Vote totals weren’t immediately announced at Tesla’s annual stockholders’ meeting on Thursday, but the company said shareholders voted for Musk’s compensation plan, which initially was approved by the board and stockholders six years ago.
But the favorable vote doesn’t necessarily mean that Musk will get the all-stock compensation anytime soon. The package is likely to remain tied up in the Delaware Chancery Court and Supreme Court for months as Tesla tries to overturn the rejection.
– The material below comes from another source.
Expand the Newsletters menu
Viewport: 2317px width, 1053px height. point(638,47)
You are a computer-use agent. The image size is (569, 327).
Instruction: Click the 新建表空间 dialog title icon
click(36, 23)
Tesla last valued the package at $44.9 billion in an April regulatory filing. It was once much as $56 billion but has declined in value ialong with Tesla’s stock, which has dropped about 40 percent in the last 12 months.
Chancellor Kathaleen St. Jude McCormick ruled in January in a shareholder’s lawsuit that Musk essentially controlled the Tesla board when it ratified the package in 2018, and that it failed to fully inform shareholders who approved it the same year.
Tesla has said it would appeal, but asked shareholders to reapprove the package at Thursday’s annual meeting.
A separate issue to move the company’s legal home to Texas to avoid the Delaware courts also was approved, Musk said Thursday at the meeting in Austin, Texas.
“Its incredible,” a jubilant Musk told the crowd gathered at Tesla’s headquarters and large factory in Austin, Texas. “I think we’re not just opening a new chapter for Tesla, we’re starting a new book.”
Legal experts say the issue of Musk’s pay will still be decided in Delaware, largely because Musk’s lawyers have assured McCormick that they won’t try to move the case to Texas.
But they differ on whether the new approval of the pay package will make it easier for Tesla to get it approved.
Charles Elson, a retired professor and founder of the corporate governance center at the University of Delaware, said he doesn’t think the vote will influence McCormick, who issued a decision based on the law.
McCormick’s ruling essentially made the 2018 compensation package a gift to Musk, Elson said, and that would need unanimous shareholder approval, an impossible threshold. The vote, he said, is interesting from a public perception standpoint, but “in my view it does not affect the ruling.”
John Lawrence, a Dallas-based lawyer with Baker Botts who defends corporations against shareholder lawsuits, agreed that the vote doesn’t end the legal dispute and automatically give Musk the stock options. But he says it gives Tesla a strong argument to get the ruling overturned.
He expects Musk and Tesla to argue that shareholders were fully informed before the latest votes, so McCormick should reverse her decision. But the plaintiff in the lawsuit will argue that the vote has no impact and isn’t legally binding, Lawrence said.
The vote, he said, was done under Delaware law and should be considered by the judge.
“This shareholder vote is a strong signal that you now have an absolutely well informed body of shareholders,” he said. “The judge in Delaware still could decide that this doesn’t change a thing about her prior ruling and doesn’t require her to make any different ruling going forward. But I think it definitely gives Tesla and Musk strong ammunition to try to get her to revisit this.”
If the ruling stands, then Musk likely will appeal to the Delaware Supreme Court, Lawrence said.